§ Provided information:
· · · · ·

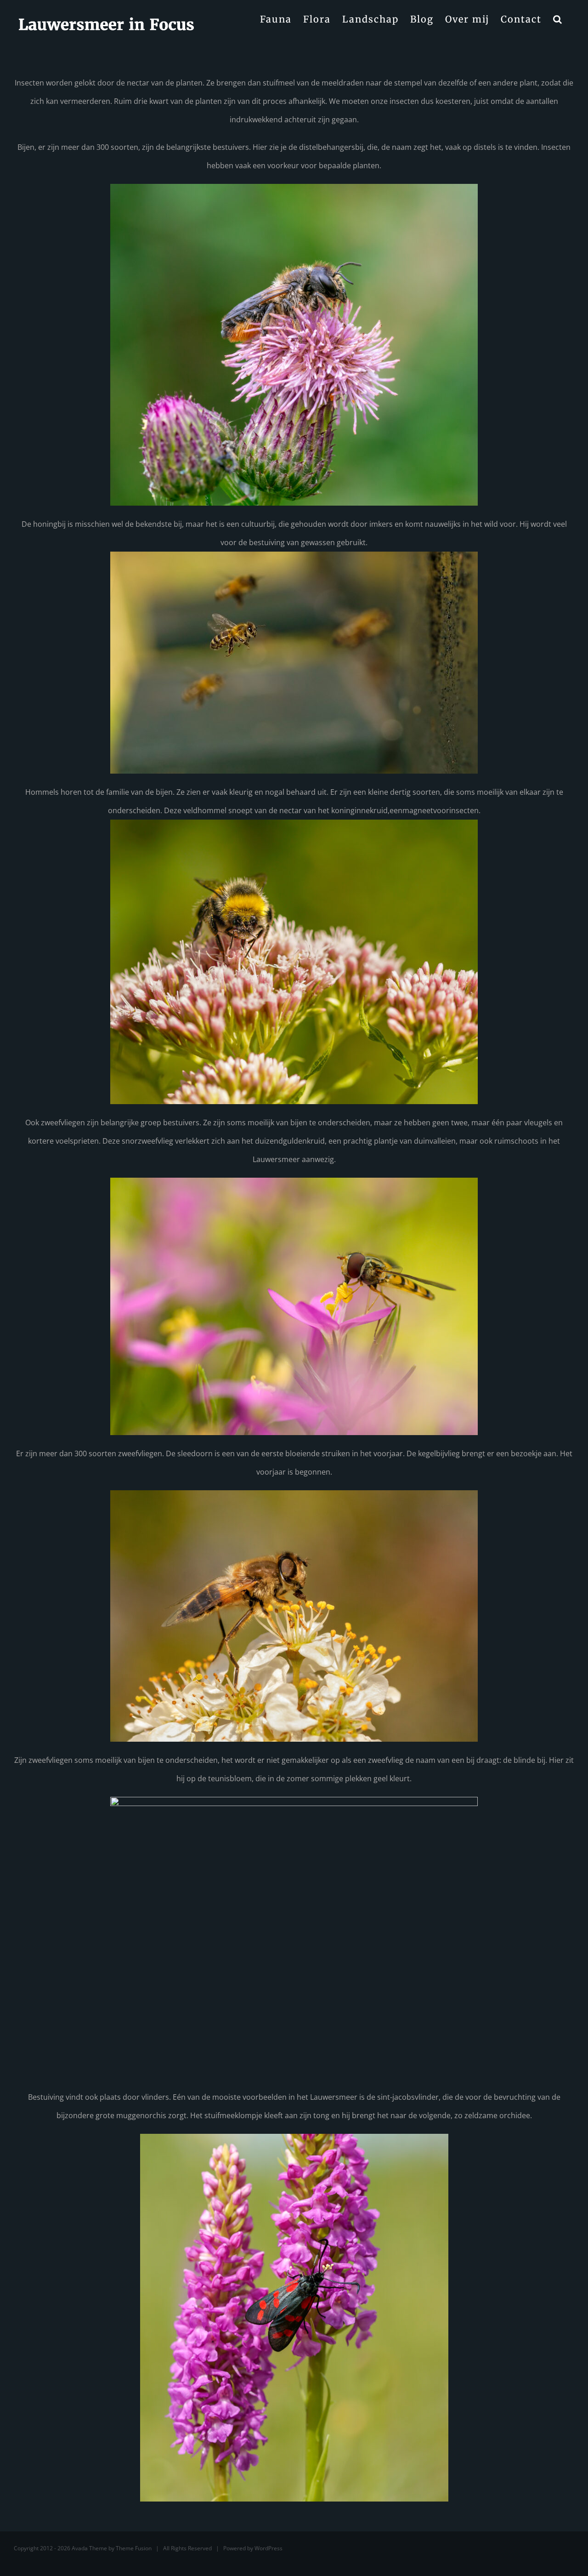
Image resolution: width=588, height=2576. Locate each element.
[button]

· · · · ·

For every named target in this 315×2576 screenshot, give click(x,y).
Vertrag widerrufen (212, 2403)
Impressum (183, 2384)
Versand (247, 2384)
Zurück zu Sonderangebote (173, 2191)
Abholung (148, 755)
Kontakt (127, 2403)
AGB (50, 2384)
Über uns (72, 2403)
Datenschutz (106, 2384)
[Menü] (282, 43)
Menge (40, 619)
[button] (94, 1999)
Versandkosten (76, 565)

· · · · ·

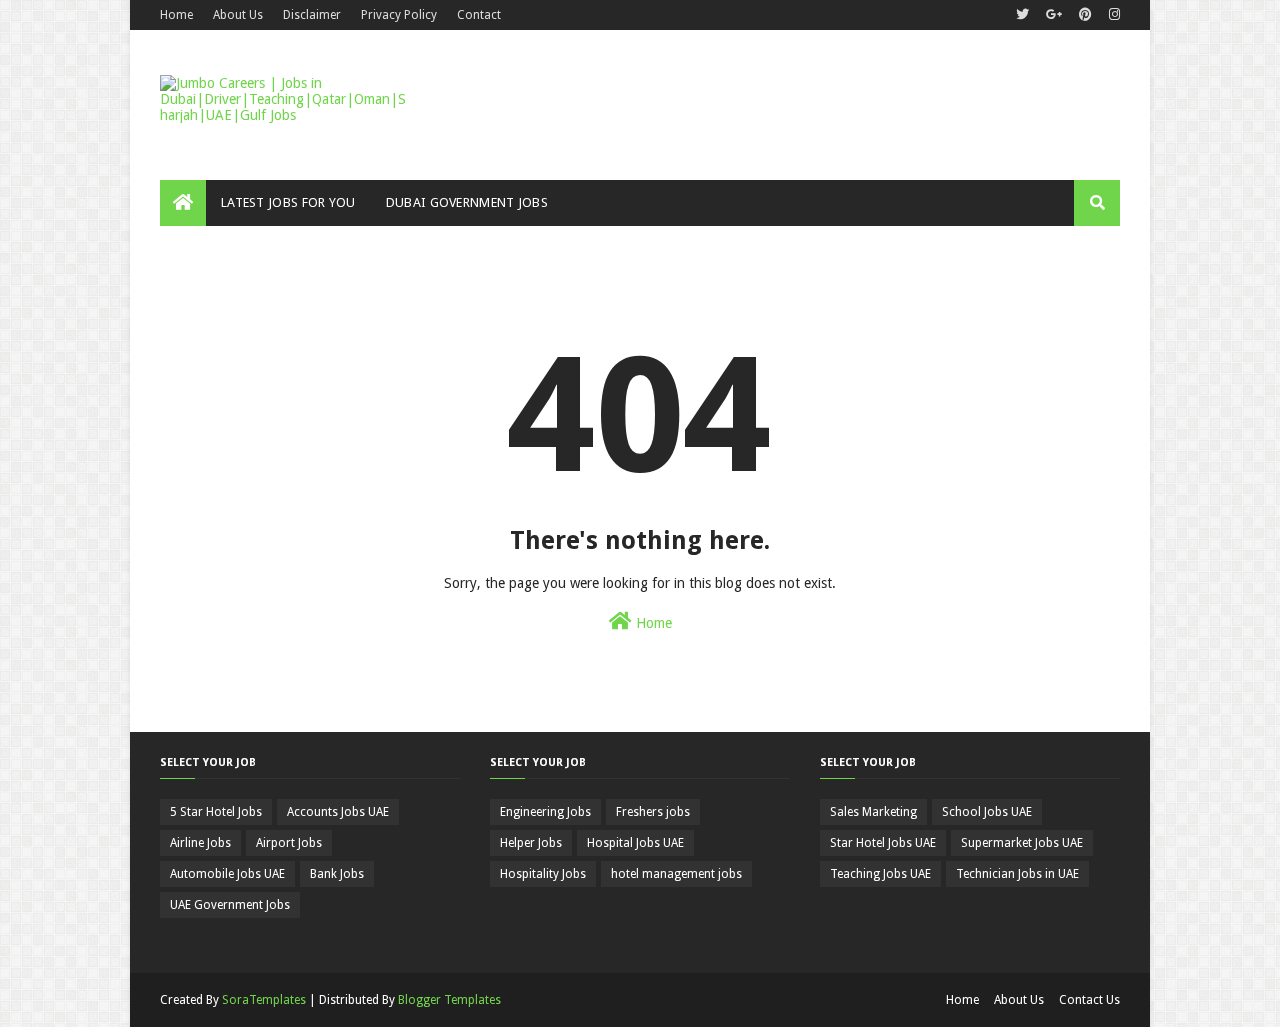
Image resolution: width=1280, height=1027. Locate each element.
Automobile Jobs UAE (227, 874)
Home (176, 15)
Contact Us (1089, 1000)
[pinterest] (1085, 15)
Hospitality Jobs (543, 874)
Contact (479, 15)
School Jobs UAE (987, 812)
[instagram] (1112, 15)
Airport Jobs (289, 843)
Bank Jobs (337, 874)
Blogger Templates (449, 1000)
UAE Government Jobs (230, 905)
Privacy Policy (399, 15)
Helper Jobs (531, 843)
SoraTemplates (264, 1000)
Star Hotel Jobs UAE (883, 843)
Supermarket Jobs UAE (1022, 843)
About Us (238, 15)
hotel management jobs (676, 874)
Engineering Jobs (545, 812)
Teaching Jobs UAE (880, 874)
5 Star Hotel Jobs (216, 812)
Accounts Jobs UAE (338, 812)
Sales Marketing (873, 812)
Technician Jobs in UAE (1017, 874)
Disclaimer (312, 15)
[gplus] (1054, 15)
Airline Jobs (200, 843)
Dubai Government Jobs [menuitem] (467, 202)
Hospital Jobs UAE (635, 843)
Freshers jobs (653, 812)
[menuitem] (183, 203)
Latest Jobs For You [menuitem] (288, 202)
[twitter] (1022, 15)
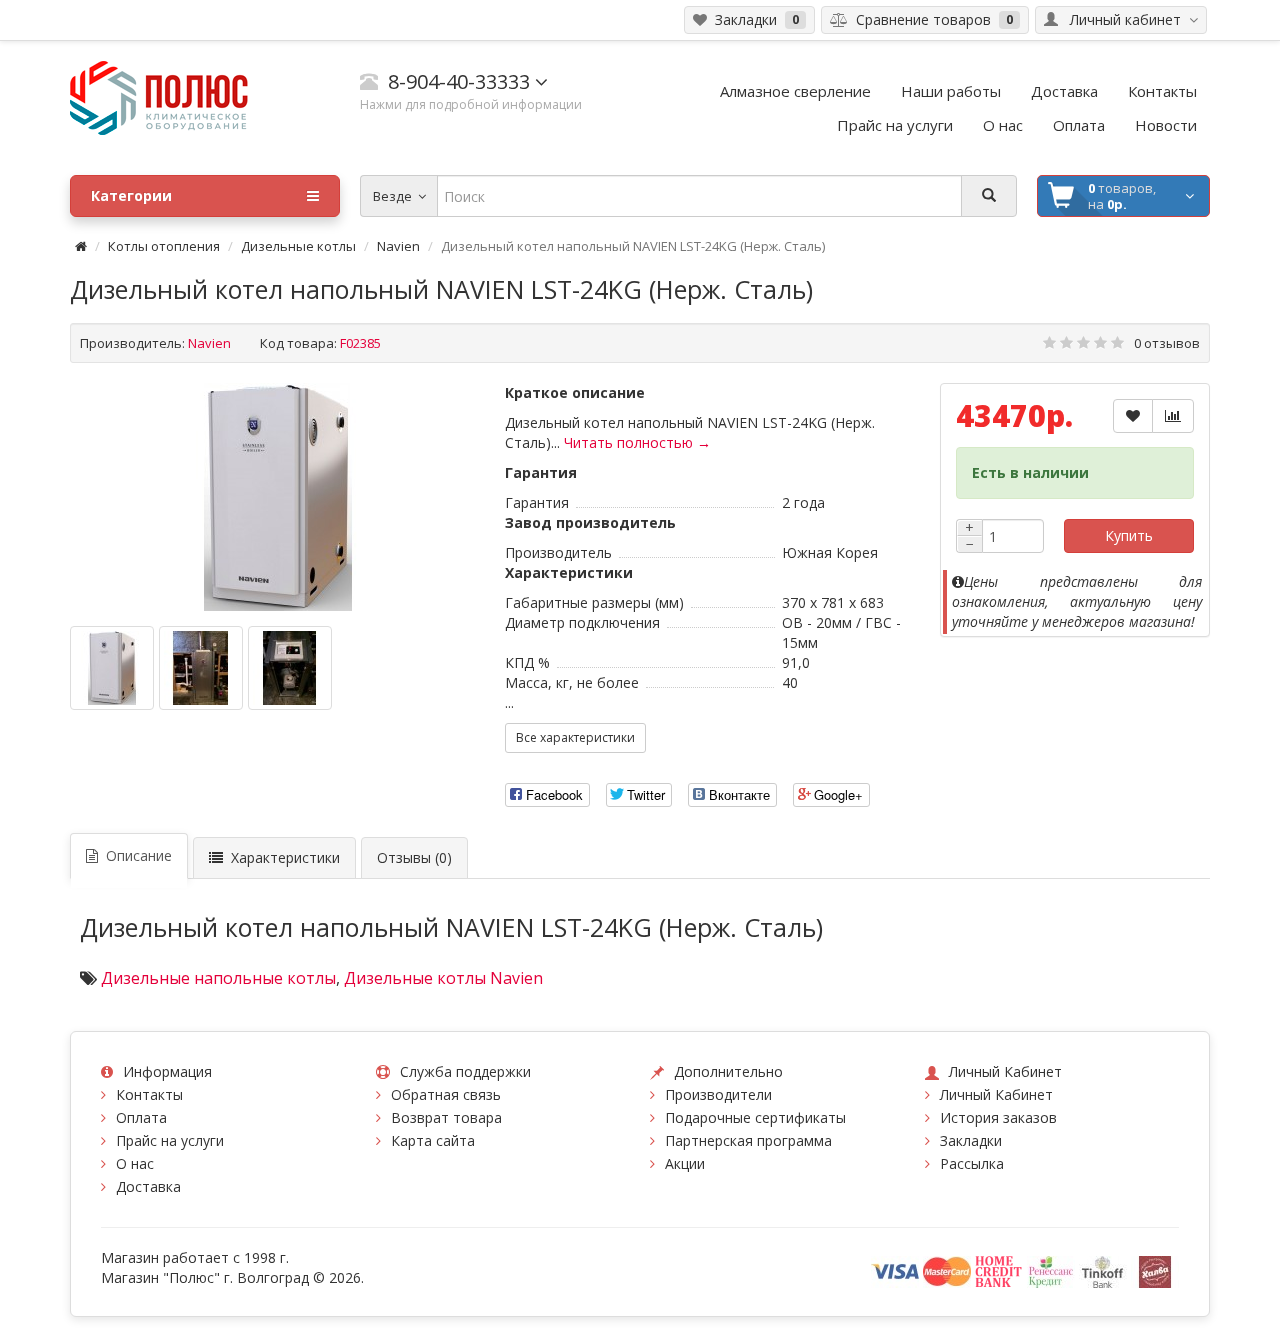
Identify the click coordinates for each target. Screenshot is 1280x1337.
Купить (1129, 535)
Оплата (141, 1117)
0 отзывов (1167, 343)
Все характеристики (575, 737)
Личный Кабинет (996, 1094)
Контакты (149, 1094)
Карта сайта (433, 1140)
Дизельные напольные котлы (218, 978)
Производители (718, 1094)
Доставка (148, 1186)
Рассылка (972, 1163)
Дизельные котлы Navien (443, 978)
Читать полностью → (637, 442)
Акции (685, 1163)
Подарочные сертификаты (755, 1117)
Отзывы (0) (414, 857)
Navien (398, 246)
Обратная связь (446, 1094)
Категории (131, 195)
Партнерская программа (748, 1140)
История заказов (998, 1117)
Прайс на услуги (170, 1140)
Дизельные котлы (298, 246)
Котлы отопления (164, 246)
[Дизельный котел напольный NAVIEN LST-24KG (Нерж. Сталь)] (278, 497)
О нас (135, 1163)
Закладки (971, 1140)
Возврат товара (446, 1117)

· · · · ·

§ Task: Going back to the entries above, set down exactly the lines that begin at the one with "Privacy Policy (399, 15)" and end at the one with "Disclaimer (312, 15)", both included, and nothing else.

§ Finished task:
Privacy Policy (399, 15)
Helper Jobs (531, 843)
SoraTemplates (264, 1000)
Star Hotel Jobs UAE (883, 843)
Supermarket Jobs UAE (1022, 843)
About Us (238, 15)
hotel management jobs (676, 874)
Engineering Jobs (545, 812)
Teaching Jobs UAE (880, 874)
5 Star Hotel Jobs (216, 812)
Accounts Jobs UAE (338, 812)
Sales Marketing (873, 812)
Technician Jobs in UAE (1017, 874)
Disclaimer (312, 15)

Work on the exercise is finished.